DDoS attacks--and their first cousins, botnets--are one of the biggest culprits. Most DDoS attacks are amazingly simplistic; they are denial-of-service attacks frequently made via software that requires no programming or IT knowledge. Botnets are impromptu networks of Internet-connected computers turned rogue via malware. Once a computer is compromised, they can be used for everything from financial fraud to knocking websites offline. Reached by email, Carl Herberger of security firm Radware put much of the blame on hacktivists such as Anonymous.

"The motive for attacks has changed and this new motive brought with it new tools and attack techniques," Herberger tells Fast Company. "These new motives--frequently called 'Hacktivism'--are in a new category which will go down in the record books as one of the most active periods of cyberattacks in the history of information security. Given the current efficacy of ideologically-based multi-vulnerability attacks such as WikiLeaks revenge attacks of 2010 and the Sony attacks of 2011, we believe this will only serve to encourage even more actors to enter the picture and spawn a vicious cycle of future malicious activity.”
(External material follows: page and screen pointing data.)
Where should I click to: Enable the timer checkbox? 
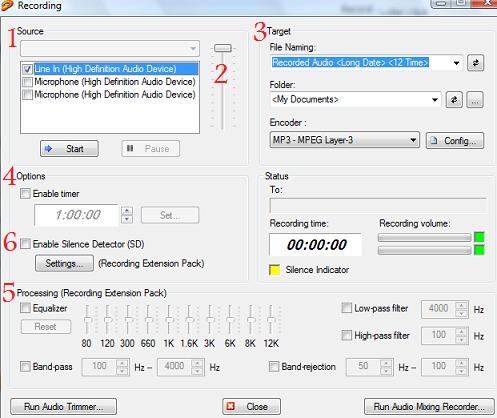tap(25, 193)
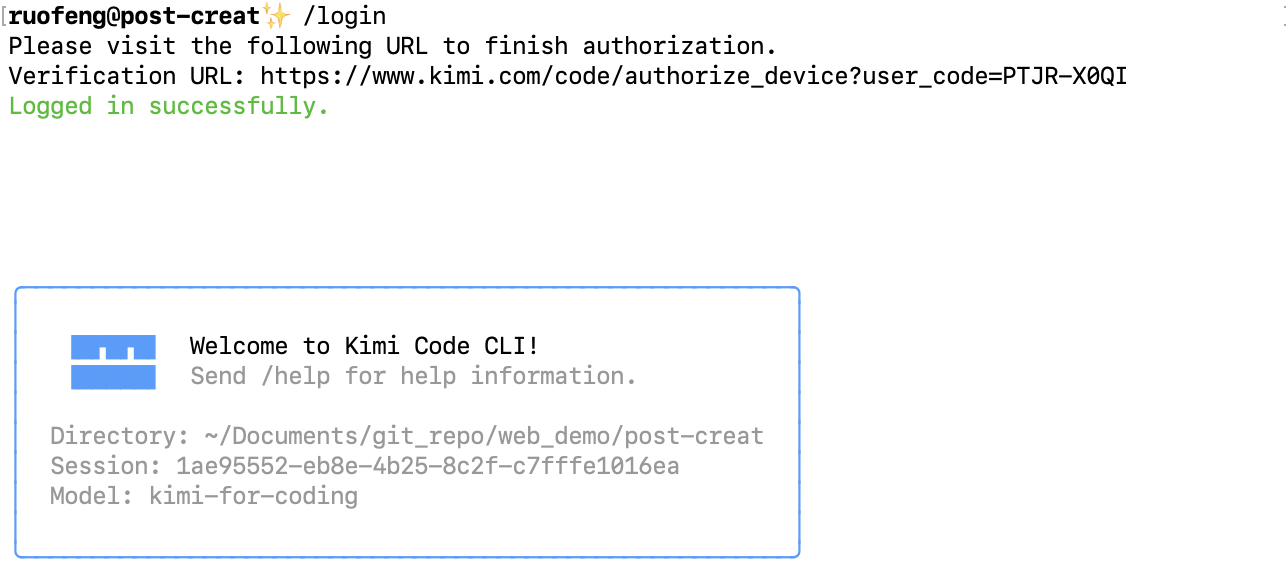Click the Directory path line

tap(407, 437)
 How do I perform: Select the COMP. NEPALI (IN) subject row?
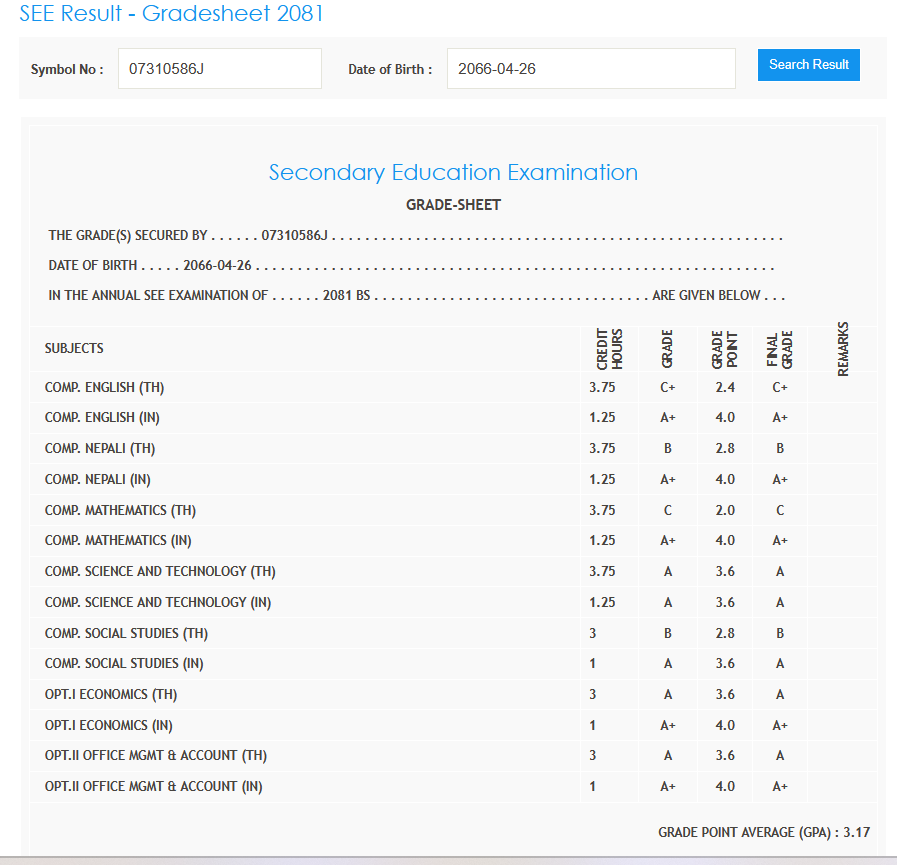click(x=98, y=480)
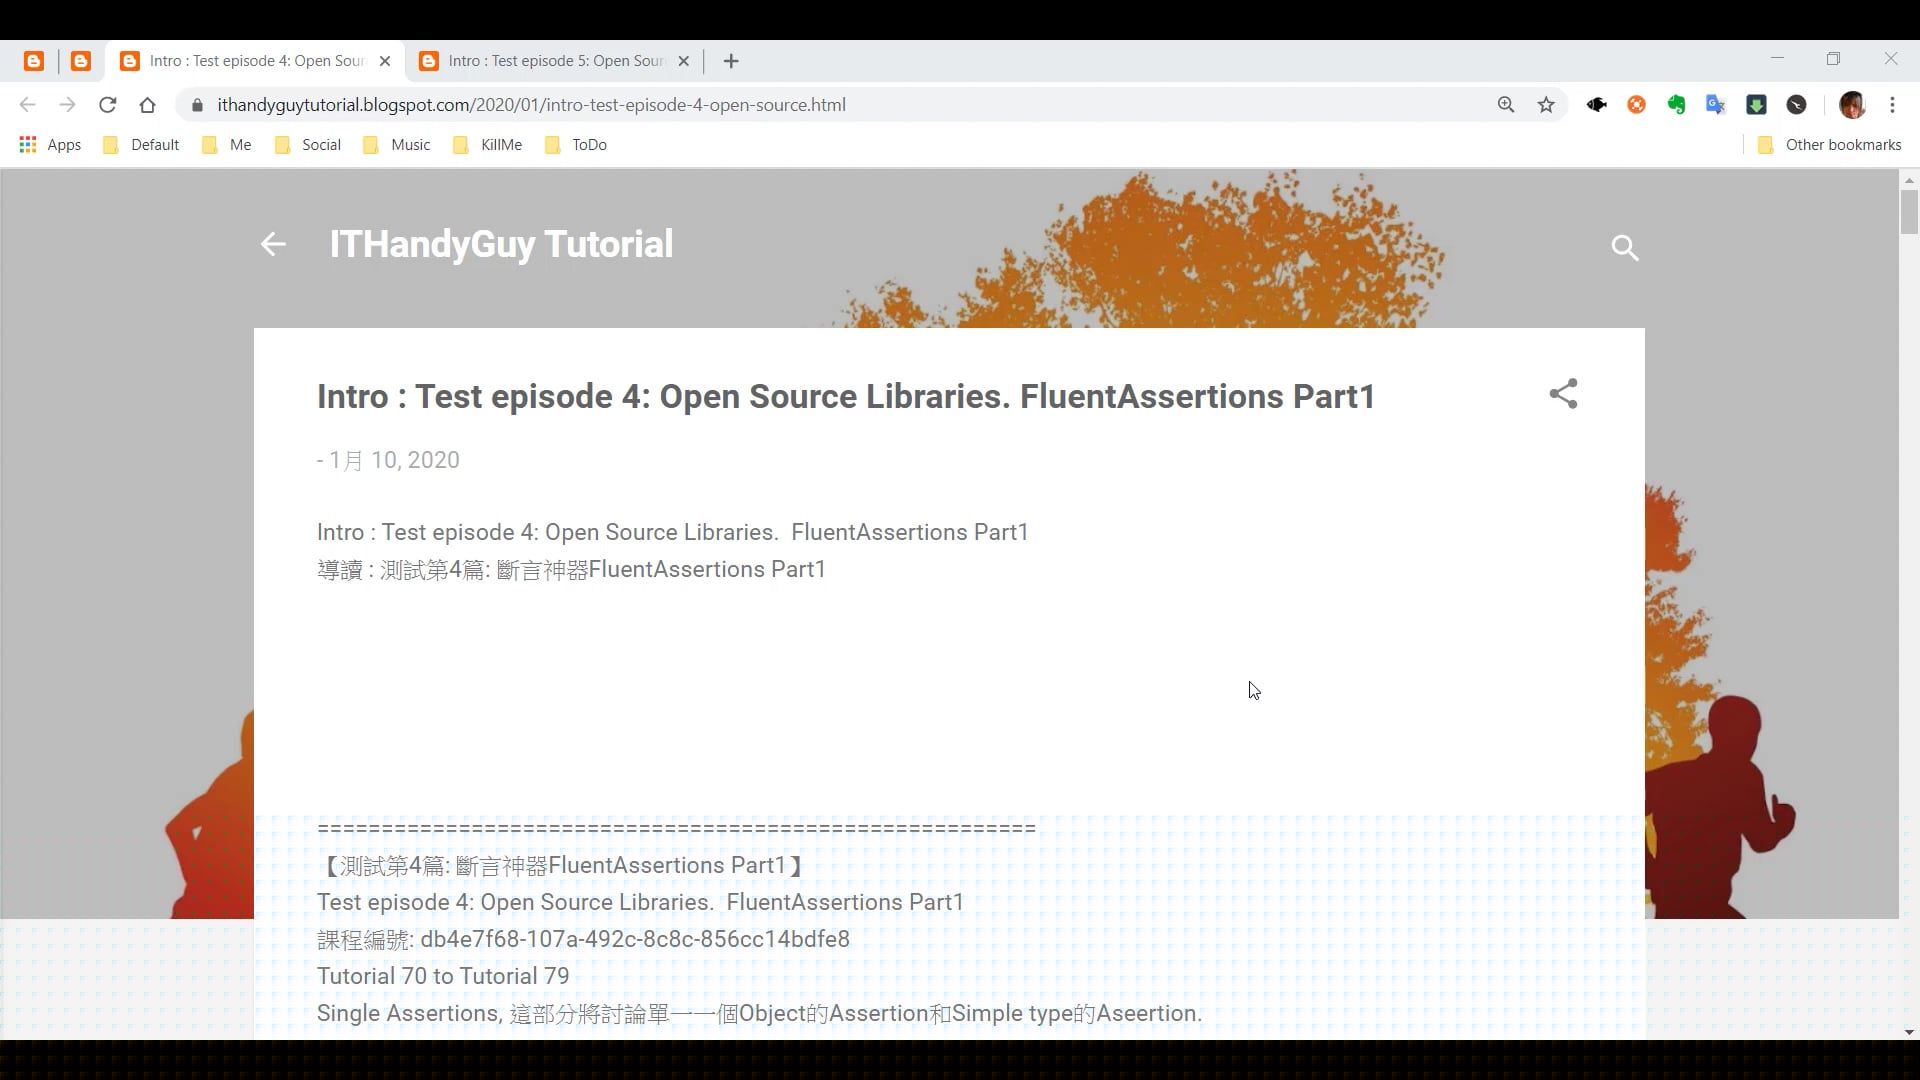Expand Other bookmarks folder
The image size is (1920, 1080).
tap(1829, 144)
While the idea that politicized groups such as Anonymous are malicious and/or criminals is controversial, many security experts agree with Herberger. At the recent Kaspersky Lab Cyber Conference in Cancun, CEO Eugene Kaspersky compared hacktivists to radicals who plant car bombs and commit arsons in the name of ideology. Similar alarms were raised in an end-of-year letter from risk management firm Stroz Friedberg, which largely conflated hacktivism with threats like state-sponsored data theft and zero-day exploits.

As for state-sponsored data theft, the New York Times just reported on the lengths to which American companies go to avoid Chinese Cyber Espionage American businesspeople, consultants, and politicians working in China avoid bringing their work computers into the country and use throwaway mobile phones--to name the most common tricks--in order to avoid the loss of business secrets to state-sponsored corporate spies. While China is the most blatant nation-state to engage in spying on foreign businesses for the benefit of homegrown companies, it isn't uncommon. Russia, France, Israel, Taiwan, and others have also been alleged to engage in the process.

Still The World of Malware,Bots, Cyber Espionage, Piracy and many more has become a center of attraction.